All macaddress classes support equality comparisons:

>>> macaddress.OUI('01-02-03') == macaddress.OUI('01:02:03')
True
>>> macaddress.OUI('01-02-03') == macaddress.OUI('ff-ee-dd')
False
>>> macaddress.OUI('01-02-03') != macaddress.CDI32('01-02-03-04')
True
>>> macaddress.OUI('01-02-03') != macaddress.CDI32('01-02-03-04').oui
False

Ordering

All macaddress classes support total ordering.

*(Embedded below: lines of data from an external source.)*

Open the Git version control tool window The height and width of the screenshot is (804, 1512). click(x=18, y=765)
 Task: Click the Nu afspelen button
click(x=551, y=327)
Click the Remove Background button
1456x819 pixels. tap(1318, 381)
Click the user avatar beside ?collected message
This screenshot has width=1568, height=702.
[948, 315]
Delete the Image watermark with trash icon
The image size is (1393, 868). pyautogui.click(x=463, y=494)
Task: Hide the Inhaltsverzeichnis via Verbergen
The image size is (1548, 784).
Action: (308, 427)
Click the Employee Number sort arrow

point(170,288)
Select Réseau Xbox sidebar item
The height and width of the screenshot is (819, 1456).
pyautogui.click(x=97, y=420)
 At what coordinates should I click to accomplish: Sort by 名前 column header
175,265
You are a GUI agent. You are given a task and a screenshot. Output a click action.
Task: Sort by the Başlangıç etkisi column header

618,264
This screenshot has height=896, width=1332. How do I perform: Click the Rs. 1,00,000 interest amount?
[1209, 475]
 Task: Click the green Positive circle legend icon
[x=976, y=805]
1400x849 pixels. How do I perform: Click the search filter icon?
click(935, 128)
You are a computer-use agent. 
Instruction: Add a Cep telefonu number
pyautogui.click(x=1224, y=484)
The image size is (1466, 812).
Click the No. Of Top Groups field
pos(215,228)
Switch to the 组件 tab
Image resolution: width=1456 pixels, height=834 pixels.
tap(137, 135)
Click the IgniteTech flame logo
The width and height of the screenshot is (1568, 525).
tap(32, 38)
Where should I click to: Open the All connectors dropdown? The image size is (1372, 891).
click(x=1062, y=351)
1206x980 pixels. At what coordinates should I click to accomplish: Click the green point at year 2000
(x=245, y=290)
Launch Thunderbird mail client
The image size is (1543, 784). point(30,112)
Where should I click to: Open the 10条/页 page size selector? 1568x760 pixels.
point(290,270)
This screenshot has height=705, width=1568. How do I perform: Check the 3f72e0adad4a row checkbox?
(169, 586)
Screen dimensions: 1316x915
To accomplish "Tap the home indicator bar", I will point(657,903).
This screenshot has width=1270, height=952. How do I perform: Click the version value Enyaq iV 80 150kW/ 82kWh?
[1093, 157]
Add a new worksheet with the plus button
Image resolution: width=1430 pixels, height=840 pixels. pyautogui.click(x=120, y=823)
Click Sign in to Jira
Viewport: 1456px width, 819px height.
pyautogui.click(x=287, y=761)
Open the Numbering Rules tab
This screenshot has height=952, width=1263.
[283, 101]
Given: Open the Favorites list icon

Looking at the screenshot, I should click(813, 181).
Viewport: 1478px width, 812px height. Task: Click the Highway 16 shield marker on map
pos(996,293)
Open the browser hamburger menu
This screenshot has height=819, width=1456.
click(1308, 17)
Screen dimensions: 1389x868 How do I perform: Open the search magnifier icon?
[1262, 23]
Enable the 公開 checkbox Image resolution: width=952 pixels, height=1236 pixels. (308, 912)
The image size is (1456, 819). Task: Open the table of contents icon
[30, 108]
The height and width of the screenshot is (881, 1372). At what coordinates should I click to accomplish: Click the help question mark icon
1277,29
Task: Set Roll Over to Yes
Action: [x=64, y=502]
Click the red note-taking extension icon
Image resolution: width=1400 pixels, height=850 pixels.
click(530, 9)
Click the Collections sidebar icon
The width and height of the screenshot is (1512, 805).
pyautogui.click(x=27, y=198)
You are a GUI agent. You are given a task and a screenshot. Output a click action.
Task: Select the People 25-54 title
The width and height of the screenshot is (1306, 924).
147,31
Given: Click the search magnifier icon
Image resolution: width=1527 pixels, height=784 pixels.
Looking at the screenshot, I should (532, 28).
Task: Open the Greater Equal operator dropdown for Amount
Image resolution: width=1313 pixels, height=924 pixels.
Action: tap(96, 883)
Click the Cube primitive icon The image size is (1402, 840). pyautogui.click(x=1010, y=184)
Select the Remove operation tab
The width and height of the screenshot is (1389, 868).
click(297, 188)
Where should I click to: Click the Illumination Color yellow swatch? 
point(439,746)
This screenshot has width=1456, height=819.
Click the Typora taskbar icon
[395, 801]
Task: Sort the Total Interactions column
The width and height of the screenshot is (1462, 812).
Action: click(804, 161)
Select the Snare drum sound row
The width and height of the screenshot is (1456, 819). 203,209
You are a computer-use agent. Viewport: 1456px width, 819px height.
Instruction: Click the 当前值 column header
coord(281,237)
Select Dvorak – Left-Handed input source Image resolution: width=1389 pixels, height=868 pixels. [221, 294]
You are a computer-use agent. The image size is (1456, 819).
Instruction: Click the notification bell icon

The comparisons are designed to intuitively sort identifiers that start with the same bits next to each other:

>>> some_values = [
...     MAC('ff-ee-dd-01-02-03'),
...     MAC('ff-ee-00-99-88-77'),
...     MAC('ff-ee-dd-01-02-04'),
...     OUI('ff-ee-dd'),
... ]
>>> for x in sorted(some_values):
...     print(x)
FF-EE-00-01-02-03
FF-EE-DD
FF-EE-DD-01-02-03
FF-EE-DD-01-02-04

Define New Types

This library is designed to make it very easy to use other hardware address types that this library does not currently define for you.

For example, if you want to handle IP-over-InfiniBand link-layer addresses, all you need to define is:

class InfiniBand(macaddress.HWAddress):
    size = 20 * 8  # size in bits; 20 octets

    formats = (
        'xx-xx-xx-xx-xx-xx-xx-xx-xx-xx-xx-xx-xx-xx-xx-xx-xx-xx-xx-xx',
        'xx:xx:xx:xx:xx:xx:xx:xx:xx:xx:xx:xx:xx:xx:xx:xx:xx:xx:xx:xx',
        'xxxx.xxxx.xxxx.xxxx.xxxx.xxxx.xxxx.xxxx.xxxx.xxxx',
        'xxxxxxxxxxxxxxxxxxxxxxxxxxxxxxxxxxxxxxxx',
        # or whatever formats you want to support
    )
    # All formats are tried when parsing from string,
    # and the first format is used when stringifying.